- _GIVEN ENTRIES_:

........

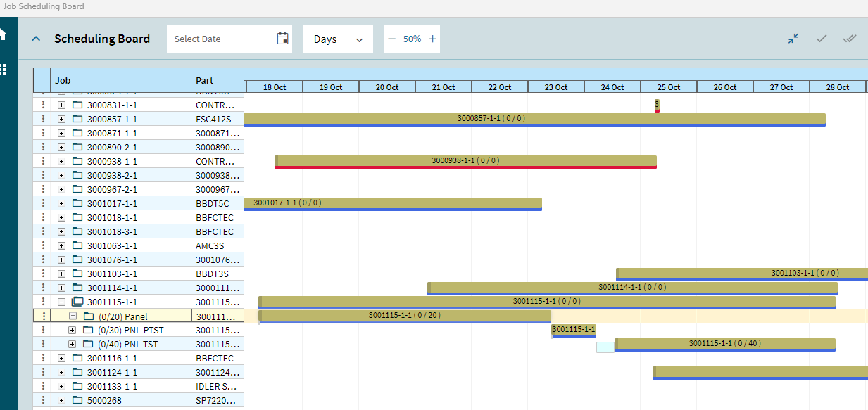Expand the (0/30) PNL-PTST operation
This screenshot has width=868, height=410.
73,330
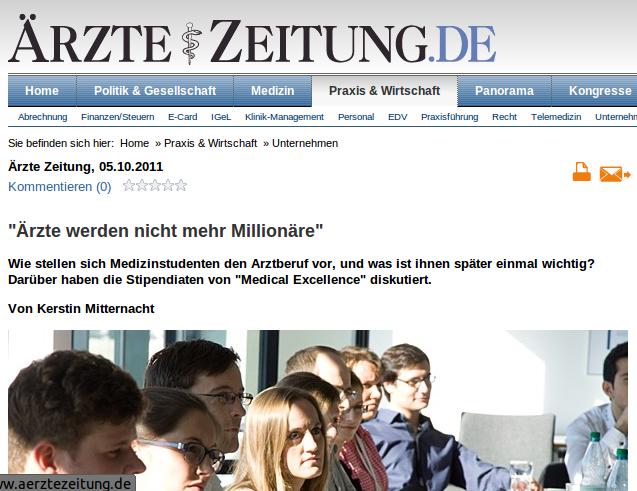Click the article photo of students
Image resolution: width=637 pixels, height=491 pixels.
[x=318, y=410]
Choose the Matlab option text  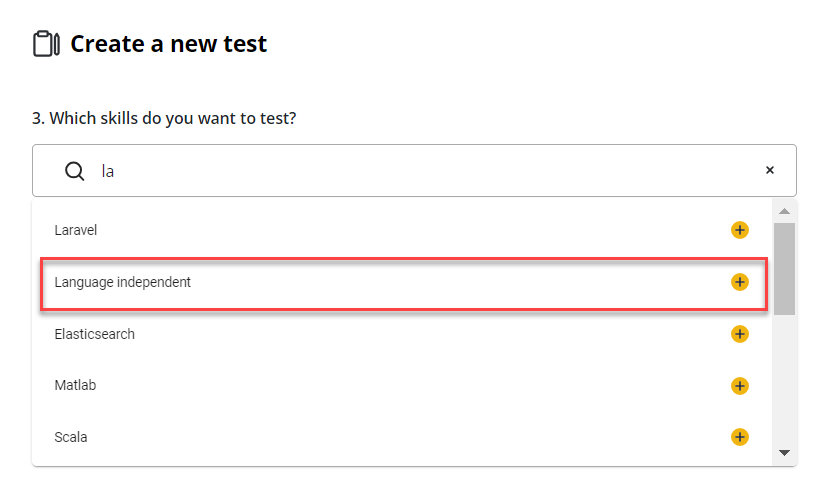coord(75,386)
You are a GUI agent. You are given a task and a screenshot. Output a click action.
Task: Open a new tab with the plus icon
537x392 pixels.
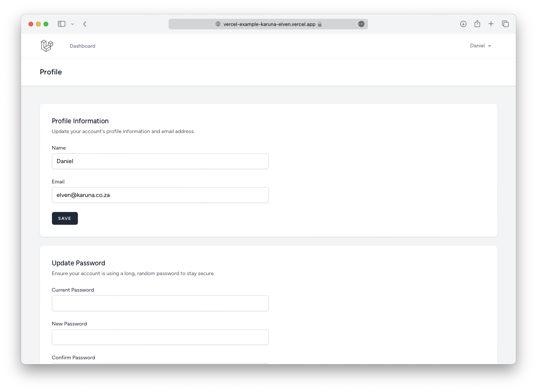point(491,24)
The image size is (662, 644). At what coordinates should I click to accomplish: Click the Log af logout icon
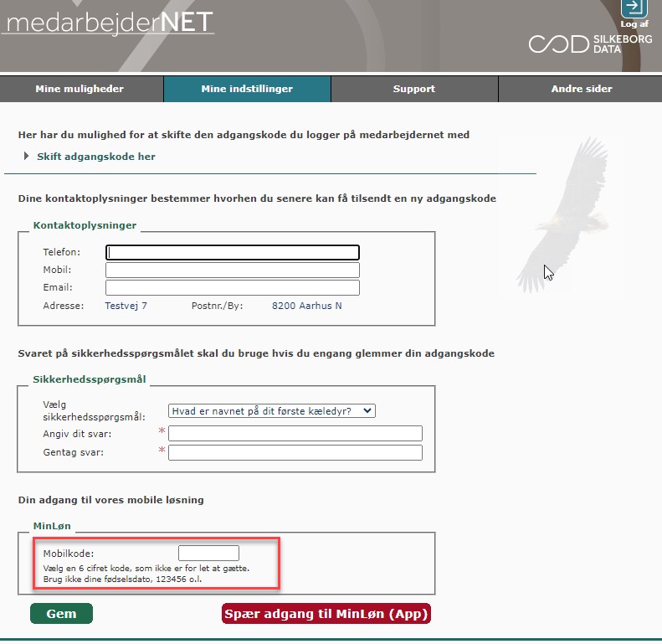(x=634, y=8)
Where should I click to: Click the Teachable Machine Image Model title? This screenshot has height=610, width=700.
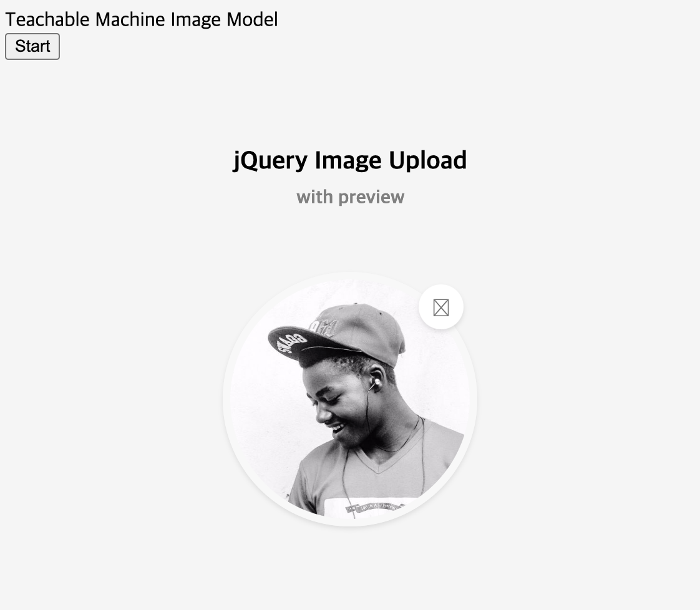[142, 19]
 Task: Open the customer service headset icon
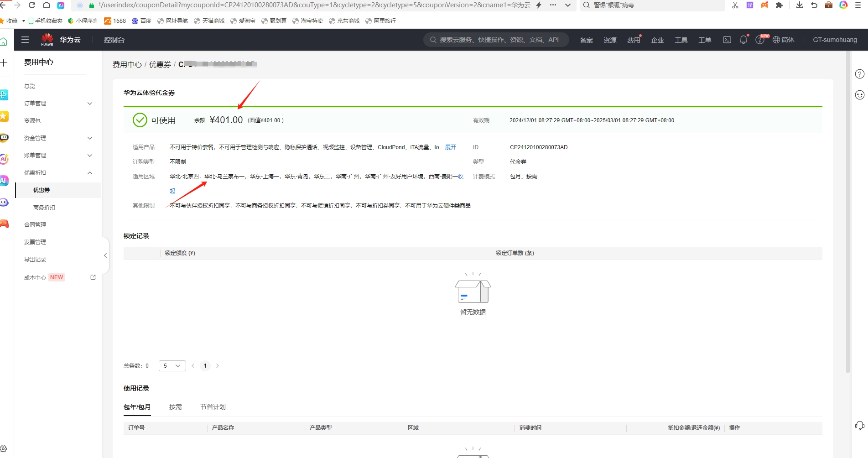click(859, 426)
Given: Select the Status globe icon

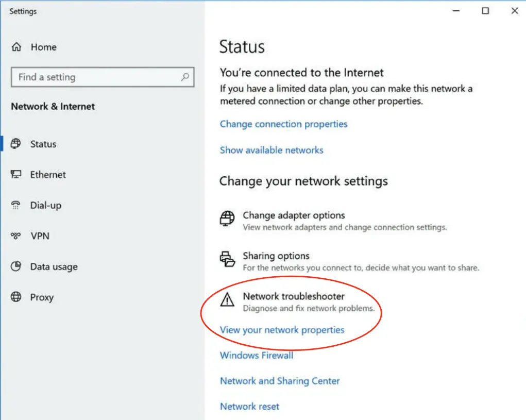Looking at the screenshot, I should pyautogui.click(x=16, y=144).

........

- _YOUR OBJECTIVE_:
Every line from the one containing "Task: Open the customer service headset icon" through the end of the entries above, both included, should be extracted exactly, with pictures left out.

- _SOLUTION TO THIS TASK_:
 Task: Open the customer service headset icon
click(859, 426)
Given: Select the Status globe icon

Looking at the screenshot, I should pyautogui.click(x=16, y=144).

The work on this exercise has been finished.